Cuando decidieron organizar el evento de 2019 se dieron cuenta de que uno de los alumnos que se iba a graduar tenía unas necesidades especiales. Jack Higgins padece autismo en grado severo y tiene un grave problema con los ruidos, por lo que se presentaba un problema: no podría asistir a su propia graduación ya que lo pasaría realmente mal.

Los padres, Pat y Barbara Higgins, hablaron con su profesor explicándole que no podría estar sentado durante horas en un evento en el que el ruido sería ensordecedor, por lo que era imposible que recibiera su diploma. Sin embargo, el director del instituto, Lou Riolo, tenía la solución: una ceremonia en silencio solo para Jack.

Un comportamiento ejemplar

El director explica a la CNN que al entrar en el colegio tienen un cartel que pone ‘Lo mejor para los niños’. Y lo mejor, en este caso, era hacer una programación especial. Así que tuvo una idea: que todo el mundo estuviera en silencio mientras Jack Higgins subía al escenario a recoger su diploma. Lo explicó al resto de profesores y todos estuvieron de acuerdo en llevarla a cabo.

El día de la ceremonia, antes de que Jack Higgins entrara en el auditorio, Lou Riolo se dirigió a los asistentes al acto y les explicó que el primero en recibir el diploma sería Jack, pero que habría que guardar un absoluto silencio. Poco después, el chico con autismo entraba en la sala acompañado de su hermano y un ayudante escolar y con las manos en los oídos para no escuchar ruido.

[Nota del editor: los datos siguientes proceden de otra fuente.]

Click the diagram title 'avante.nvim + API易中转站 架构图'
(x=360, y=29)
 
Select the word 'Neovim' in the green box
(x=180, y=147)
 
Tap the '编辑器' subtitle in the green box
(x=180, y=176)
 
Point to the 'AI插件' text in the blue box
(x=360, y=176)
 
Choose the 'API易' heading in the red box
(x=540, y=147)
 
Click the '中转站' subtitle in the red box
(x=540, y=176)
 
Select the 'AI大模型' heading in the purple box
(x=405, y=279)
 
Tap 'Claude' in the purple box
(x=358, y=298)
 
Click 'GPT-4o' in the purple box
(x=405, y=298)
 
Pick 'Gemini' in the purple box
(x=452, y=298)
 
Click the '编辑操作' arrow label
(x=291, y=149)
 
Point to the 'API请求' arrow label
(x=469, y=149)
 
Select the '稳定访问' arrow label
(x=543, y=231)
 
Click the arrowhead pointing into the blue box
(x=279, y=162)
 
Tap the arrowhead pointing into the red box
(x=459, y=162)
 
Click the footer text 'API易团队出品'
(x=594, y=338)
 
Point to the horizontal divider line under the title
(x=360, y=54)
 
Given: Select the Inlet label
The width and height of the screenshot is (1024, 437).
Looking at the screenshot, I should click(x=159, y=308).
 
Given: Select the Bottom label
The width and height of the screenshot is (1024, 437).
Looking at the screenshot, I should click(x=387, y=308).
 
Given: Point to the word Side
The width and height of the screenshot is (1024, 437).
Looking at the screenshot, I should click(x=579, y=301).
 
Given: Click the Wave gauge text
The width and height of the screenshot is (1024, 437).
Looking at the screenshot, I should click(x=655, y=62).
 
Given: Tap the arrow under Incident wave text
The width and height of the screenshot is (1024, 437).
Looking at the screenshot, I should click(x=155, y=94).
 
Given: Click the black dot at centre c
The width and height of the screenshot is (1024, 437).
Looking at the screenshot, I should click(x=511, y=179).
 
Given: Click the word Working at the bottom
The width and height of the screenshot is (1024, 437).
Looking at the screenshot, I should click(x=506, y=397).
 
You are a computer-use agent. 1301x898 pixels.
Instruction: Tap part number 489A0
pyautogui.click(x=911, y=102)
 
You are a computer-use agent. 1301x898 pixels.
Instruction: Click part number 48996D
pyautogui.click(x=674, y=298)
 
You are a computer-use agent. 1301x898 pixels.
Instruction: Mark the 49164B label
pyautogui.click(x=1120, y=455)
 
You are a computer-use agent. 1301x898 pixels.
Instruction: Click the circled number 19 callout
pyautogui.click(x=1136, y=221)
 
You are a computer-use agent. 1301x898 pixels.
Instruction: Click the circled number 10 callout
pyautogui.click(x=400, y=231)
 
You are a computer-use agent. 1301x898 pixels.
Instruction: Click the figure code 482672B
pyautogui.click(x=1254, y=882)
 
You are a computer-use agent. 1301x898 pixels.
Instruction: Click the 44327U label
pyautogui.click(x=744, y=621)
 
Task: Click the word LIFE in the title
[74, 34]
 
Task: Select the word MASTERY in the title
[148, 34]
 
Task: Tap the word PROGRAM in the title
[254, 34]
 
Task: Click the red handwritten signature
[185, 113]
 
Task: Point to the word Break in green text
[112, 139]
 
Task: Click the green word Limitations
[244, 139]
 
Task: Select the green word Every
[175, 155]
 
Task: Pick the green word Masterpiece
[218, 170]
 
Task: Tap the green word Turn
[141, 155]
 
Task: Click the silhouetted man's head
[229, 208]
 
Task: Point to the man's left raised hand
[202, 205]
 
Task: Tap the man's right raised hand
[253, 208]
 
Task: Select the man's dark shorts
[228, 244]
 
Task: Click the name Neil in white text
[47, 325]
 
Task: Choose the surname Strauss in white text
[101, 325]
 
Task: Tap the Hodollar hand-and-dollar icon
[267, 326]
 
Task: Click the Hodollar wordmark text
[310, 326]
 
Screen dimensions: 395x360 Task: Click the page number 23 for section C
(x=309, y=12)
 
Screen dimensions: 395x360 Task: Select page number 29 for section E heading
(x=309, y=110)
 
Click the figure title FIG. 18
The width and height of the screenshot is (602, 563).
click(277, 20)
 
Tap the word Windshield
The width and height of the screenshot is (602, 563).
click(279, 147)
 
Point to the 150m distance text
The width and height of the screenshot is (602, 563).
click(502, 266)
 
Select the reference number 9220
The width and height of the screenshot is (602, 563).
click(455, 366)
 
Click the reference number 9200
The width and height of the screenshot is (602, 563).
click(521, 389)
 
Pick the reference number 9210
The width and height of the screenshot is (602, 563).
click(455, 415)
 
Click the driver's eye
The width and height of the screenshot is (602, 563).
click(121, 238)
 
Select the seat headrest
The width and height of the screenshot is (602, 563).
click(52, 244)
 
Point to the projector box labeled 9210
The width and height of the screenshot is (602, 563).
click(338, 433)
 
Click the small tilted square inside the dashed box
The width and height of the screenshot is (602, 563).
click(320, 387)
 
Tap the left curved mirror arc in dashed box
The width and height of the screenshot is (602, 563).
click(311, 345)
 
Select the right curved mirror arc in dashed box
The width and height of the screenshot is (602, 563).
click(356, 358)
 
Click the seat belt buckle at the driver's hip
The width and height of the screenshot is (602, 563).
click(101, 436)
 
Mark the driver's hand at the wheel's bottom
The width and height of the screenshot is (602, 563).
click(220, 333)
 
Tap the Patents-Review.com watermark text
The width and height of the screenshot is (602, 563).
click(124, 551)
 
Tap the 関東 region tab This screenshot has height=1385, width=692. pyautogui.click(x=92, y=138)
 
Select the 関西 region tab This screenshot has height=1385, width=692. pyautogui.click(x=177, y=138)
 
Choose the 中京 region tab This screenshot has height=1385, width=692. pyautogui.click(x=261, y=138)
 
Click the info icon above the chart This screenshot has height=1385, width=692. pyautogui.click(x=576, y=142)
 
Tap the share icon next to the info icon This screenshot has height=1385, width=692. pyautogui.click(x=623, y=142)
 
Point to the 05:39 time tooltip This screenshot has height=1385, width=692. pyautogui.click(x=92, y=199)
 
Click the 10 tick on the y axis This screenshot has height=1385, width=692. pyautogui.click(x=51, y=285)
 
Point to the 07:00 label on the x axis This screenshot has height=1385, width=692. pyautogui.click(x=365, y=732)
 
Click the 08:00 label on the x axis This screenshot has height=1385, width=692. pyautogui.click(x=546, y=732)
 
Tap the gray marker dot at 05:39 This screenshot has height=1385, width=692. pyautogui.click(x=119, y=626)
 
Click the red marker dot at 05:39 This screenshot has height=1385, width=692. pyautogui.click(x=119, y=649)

Sin embargo, según se fue acercando al escenario, se fue dando cuenta de que todo estaba en silencio. Nadie gritaba ni aplaudía. Subió, recogió su diploma y, espontáneamente, todos sus compañeros se pusieron en pie: algunos hicieron el gesto de aplaudir en silencio, mientras otros movían las manos. Jack había recibido su diploma y sus compañeros habían dado una enorme muestra de solidaridad y compañerismo.

Nadie gritaba ni aplaudía. Subió, recogió su diploma y, espontáneamente, todos sus compañeros se pusieron en pie

Para el director Riolo, fue algo inolvidable: "He tenido la suerte de ver algunas cosas realmente notables en mis 31 años de carrera, pero esto tiene que ser lo más increíble. Los estudiantes estuvieron a la altura de la ocasión, pero también lo estuvo Jack: está muy limitado verbalmente, y fue abrumador para él estar delante de una gran multitud esperando que hubiera mucho ruido. Fue muy valiente por dar ese paseo hasta el escenario, que debió parecerle una eternidad, y hacerlo con gracia, clase y fuerza".